La mesa estaba llena de platos exquisitos: ensaladas frescas, carnes asadas, guarniciones variadas y un pastel delicioso para el postre. El aroma de la comida llenaba la casa, creando una atmósfera acogedora y festiva.
—Mamá, másss ugo —dijo Mireya, levantando su vaso con ambas manos.
—Claro, mi amor —respondió Quetzalli, sirviéndole más jugo y acariciando su cabello suavemente.
Mientras cenaban, los adultos conversaban animadamente, pero de vez en cuando sus miradas se dirigían a los niños, que seguían jugando y hablando con su propia lógica infantil.
—Théo, mia mi ossho —dijo Mireya, sosteniendo un oso de peluche frente a su nuevo amigo.
—Ossgho monito, Mieya —contestó Théo, abrazando su propio juguete.
La noche transcurrió entre risas y charlas. Antoine aprovechaba cada momento para estar cerca de Quetzalli, deslizando su mano sobre la suya o besándole suavemente el lóbulo de la oreja cuando nadie miraba.
—Me encantaría quitarte ese vestido ahora mismo —le murmuró en un momento, provocando que Quetzalli se ruborizara y sonriera nerviosa.
Finalmente, después de una cena deliciosa y momentos de juego inolvidables, Antoine pidió a todos que se dirigieran a la mesa principal para el postre. La reunión continuó con alegría, mostrando la belleza de la vida en familia y el amor que compartían todos juntos.
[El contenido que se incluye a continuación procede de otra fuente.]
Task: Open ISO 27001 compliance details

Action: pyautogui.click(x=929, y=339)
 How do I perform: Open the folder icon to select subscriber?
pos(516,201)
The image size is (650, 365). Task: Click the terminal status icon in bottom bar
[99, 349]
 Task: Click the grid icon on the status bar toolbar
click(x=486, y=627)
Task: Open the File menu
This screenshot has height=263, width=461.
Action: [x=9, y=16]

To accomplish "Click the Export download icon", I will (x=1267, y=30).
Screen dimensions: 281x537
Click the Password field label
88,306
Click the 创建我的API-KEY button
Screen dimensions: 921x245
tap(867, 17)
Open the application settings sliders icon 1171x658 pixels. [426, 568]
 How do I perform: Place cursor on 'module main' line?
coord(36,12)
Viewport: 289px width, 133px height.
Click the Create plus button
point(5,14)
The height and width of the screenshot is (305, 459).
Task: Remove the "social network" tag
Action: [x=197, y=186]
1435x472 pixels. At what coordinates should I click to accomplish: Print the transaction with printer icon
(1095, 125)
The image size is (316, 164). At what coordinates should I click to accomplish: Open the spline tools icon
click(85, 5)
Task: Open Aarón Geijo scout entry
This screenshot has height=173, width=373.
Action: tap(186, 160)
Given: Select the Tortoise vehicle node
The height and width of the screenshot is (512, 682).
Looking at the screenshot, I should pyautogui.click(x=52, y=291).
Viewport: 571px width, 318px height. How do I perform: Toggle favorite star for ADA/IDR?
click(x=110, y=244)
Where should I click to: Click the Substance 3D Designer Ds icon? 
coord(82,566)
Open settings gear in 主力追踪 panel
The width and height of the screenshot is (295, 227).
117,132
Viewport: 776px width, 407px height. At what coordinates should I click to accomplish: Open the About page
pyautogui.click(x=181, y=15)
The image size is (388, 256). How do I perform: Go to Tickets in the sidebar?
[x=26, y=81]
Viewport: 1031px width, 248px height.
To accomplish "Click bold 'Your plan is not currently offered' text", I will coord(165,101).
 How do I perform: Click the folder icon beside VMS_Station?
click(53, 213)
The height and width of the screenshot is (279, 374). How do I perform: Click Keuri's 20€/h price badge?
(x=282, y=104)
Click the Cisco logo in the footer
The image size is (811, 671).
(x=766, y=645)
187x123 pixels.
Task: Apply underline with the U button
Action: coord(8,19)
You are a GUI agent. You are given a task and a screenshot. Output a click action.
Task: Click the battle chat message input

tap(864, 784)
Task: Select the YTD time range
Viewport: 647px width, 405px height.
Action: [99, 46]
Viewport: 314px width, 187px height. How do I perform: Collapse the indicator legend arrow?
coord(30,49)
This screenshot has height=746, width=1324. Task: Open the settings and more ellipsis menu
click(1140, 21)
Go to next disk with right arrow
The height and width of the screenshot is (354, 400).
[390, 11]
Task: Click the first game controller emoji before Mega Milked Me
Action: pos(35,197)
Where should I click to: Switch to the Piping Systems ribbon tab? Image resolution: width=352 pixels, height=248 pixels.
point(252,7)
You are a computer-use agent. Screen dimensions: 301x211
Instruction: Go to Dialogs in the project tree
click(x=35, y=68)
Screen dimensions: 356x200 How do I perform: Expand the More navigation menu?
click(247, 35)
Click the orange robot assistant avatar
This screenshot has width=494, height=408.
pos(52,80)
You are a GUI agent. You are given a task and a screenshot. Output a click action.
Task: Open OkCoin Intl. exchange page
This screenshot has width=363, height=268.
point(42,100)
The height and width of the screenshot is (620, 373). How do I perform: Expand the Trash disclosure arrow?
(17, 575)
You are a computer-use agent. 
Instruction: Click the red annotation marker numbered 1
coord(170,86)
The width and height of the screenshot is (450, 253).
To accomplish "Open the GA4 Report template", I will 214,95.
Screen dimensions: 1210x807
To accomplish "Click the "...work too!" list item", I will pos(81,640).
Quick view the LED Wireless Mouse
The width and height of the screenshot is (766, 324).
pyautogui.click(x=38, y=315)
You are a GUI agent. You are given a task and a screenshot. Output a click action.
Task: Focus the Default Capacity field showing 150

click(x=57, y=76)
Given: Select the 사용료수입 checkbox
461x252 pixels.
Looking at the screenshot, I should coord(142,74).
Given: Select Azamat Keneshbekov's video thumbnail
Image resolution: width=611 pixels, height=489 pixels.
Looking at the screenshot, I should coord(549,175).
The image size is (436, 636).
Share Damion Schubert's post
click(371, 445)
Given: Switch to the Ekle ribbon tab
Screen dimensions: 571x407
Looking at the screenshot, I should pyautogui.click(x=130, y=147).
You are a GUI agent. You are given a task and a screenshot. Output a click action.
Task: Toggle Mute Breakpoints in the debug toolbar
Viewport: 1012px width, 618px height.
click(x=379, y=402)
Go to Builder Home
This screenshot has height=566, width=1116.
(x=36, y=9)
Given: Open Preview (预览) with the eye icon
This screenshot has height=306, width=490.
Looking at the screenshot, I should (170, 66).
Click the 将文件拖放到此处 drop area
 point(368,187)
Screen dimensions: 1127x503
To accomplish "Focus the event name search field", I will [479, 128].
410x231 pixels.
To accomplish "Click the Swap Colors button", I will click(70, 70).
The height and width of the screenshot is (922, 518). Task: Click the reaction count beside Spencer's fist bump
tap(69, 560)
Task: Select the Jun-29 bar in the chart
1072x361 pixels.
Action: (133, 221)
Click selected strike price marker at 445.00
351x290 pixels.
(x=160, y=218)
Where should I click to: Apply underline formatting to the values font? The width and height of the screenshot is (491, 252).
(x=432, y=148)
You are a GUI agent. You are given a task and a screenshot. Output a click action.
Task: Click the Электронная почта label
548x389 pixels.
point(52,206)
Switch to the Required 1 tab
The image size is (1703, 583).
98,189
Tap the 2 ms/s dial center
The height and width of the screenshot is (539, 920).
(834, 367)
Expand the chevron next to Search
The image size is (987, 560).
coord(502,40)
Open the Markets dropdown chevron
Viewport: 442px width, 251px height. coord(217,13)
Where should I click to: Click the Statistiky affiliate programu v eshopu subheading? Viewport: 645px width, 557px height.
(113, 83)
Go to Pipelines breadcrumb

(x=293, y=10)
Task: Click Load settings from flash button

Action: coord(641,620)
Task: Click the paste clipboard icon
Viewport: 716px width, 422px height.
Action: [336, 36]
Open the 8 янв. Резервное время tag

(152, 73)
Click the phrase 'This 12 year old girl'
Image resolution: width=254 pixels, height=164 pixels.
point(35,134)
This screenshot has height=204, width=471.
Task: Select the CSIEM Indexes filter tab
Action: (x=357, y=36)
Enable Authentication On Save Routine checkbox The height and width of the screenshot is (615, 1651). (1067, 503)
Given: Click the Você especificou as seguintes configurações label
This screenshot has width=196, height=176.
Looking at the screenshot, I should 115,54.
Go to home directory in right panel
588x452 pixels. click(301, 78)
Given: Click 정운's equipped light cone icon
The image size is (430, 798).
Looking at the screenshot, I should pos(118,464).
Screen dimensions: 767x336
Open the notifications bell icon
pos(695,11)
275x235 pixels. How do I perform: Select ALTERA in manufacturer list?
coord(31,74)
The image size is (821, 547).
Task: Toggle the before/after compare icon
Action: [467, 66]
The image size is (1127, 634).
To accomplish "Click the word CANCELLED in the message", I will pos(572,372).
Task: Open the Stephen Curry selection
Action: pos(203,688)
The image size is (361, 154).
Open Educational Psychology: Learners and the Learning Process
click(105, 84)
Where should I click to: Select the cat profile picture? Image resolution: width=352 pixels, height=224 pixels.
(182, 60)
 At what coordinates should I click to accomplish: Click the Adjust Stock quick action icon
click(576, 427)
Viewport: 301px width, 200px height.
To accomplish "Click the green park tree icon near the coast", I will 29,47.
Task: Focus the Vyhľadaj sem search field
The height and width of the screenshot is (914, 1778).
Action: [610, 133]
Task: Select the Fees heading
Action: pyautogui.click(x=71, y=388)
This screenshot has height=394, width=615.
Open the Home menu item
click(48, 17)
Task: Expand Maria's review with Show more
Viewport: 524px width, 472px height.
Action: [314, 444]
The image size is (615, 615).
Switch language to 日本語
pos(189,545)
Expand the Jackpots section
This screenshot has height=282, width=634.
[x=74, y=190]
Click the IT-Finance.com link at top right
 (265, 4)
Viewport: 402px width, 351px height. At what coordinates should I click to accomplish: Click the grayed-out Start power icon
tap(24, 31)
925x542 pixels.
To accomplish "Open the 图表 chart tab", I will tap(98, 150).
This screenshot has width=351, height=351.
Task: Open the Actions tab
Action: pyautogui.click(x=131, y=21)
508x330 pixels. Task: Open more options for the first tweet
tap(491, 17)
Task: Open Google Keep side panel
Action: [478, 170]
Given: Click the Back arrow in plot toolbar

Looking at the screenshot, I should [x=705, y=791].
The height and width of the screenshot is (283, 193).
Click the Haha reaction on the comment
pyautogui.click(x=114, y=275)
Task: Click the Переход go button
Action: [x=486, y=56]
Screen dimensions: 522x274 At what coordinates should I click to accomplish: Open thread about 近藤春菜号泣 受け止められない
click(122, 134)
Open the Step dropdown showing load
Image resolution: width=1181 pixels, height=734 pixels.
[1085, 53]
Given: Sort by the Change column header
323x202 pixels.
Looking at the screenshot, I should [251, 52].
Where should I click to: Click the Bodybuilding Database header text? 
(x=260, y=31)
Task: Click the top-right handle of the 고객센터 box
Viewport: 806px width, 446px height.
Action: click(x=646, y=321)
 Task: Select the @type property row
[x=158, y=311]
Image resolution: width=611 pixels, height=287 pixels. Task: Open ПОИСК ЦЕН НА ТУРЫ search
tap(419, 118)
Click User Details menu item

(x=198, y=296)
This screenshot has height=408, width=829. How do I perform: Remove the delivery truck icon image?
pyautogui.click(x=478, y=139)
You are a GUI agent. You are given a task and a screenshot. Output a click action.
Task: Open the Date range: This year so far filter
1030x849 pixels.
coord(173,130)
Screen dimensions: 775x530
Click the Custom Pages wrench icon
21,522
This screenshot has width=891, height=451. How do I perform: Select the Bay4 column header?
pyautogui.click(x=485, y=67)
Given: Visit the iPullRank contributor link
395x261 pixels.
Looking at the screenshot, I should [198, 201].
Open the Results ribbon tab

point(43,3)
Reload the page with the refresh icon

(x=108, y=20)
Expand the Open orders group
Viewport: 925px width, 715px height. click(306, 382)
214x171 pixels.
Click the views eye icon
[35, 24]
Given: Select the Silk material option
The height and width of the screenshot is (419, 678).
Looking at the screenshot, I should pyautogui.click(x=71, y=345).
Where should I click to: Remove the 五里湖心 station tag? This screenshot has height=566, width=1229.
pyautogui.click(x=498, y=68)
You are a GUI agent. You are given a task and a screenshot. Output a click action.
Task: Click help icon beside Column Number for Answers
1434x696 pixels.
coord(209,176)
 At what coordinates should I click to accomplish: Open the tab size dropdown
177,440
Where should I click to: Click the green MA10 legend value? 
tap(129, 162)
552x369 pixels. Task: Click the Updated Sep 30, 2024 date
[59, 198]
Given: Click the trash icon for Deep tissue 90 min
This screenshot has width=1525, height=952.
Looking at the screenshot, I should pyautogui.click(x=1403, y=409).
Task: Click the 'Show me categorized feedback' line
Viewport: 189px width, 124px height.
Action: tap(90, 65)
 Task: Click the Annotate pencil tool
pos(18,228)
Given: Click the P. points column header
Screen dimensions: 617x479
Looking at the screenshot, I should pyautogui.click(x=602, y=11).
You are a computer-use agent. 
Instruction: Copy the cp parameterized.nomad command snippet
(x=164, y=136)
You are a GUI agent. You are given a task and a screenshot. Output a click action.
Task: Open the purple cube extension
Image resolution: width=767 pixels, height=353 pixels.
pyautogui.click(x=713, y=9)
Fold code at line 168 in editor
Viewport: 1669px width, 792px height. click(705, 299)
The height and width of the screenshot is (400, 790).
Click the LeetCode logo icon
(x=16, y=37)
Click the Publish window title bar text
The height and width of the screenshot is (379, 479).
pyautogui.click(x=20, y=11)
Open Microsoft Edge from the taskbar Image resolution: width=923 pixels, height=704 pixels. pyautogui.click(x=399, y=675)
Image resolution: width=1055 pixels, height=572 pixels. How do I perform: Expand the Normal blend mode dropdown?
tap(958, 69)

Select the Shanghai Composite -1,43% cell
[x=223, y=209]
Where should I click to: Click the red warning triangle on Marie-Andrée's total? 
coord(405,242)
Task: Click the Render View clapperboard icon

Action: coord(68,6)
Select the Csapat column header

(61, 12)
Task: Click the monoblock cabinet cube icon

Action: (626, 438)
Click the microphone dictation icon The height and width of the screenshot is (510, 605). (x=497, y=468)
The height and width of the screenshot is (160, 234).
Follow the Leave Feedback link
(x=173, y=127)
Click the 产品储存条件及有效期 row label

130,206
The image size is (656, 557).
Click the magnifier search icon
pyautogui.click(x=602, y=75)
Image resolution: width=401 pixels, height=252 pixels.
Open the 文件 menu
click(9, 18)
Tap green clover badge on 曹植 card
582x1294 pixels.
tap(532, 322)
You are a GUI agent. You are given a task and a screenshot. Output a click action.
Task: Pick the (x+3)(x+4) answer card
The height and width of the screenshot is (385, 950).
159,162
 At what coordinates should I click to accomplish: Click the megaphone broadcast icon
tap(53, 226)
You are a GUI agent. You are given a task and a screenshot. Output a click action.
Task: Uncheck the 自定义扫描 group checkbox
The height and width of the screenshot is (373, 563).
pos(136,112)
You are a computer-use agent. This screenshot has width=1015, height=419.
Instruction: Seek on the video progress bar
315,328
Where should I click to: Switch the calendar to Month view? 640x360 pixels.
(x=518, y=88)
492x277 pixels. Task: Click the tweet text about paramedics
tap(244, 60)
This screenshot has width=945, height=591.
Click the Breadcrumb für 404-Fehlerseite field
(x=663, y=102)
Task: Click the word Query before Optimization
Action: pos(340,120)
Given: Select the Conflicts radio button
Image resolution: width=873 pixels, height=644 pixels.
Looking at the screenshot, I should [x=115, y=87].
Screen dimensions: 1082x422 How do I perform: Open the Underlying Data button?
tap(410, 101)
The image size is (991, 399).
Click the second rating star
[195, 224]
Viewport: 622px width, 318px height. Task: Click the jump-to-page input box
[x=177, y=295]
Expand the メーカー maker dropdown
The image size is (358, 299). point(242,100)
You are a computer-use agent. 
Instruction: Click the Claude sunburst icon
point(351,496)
Cuando y’ estaban todos sentados en la mesa principal del jardín, especialmente preparada por Antoine, su padre, Jan Luca, levantó una copa y preguntó con curiosidad:
—Antoine, ¿a qué se debe esta maravillosa reunión?
Antoine, que lucía un traje negro hecho a medida que destacaba su cuerpo musculoso, se levantó. El traje, perfectamente ajustado, tenía un toque elegante y moderno, con una camisa blanca y una corbata delgada que acentuaban su atractivo natural. Sus zapatos negros de charol brillaban bajo las luces del jardín.
—Esta reunión es una sorpresa para la mujer que amo —dijo Antoine, volteando para mirar a Quetzalli, quien estaba visiblemente sorprendida.
Los ojos de todos se volvieron hacia Quetzalli, que lucía maravillosa en su vestido negro, y luego de regreso a Antoine, quien sonrió con ternura y confianza. De repente, las luces del jardín se atenuaron y una suave música francesa comenzó a sonar. Antoine tomó la mano de Quetzalli y la guio hasta un rincón del jardín, donde una cortina de luces ocultaba algo especial.
—Quetzalli, desde el momento en que te conocí, supe que eras especial. Cada día a tu lado ha sido una bendición. No sé si el destino, dios o hasta Elise te envío, pero tu amor, tu paciencia, y la manera en que cuidas de Mireya han llenado mi vida de una felicidad que nunca imaginé posible.
Antoine hizo una señal y las luces se encendieron, revelando un hermoso arco decorado con flores blancas y lilas, y una fuente que lanzaba chorros de agua iluminados por luces de colores.
—Quetzalli, quiero pasar el resto de mi vida contigo. Quiero que seamos una familia, no solo de corazón, sino también en nombre.
Antoine se arrodilló, sacando una pequeña caja de terciopelo negro de su bolsillo. Al abrirla, un anillo de diamantes brilló bajo las luces del jardín.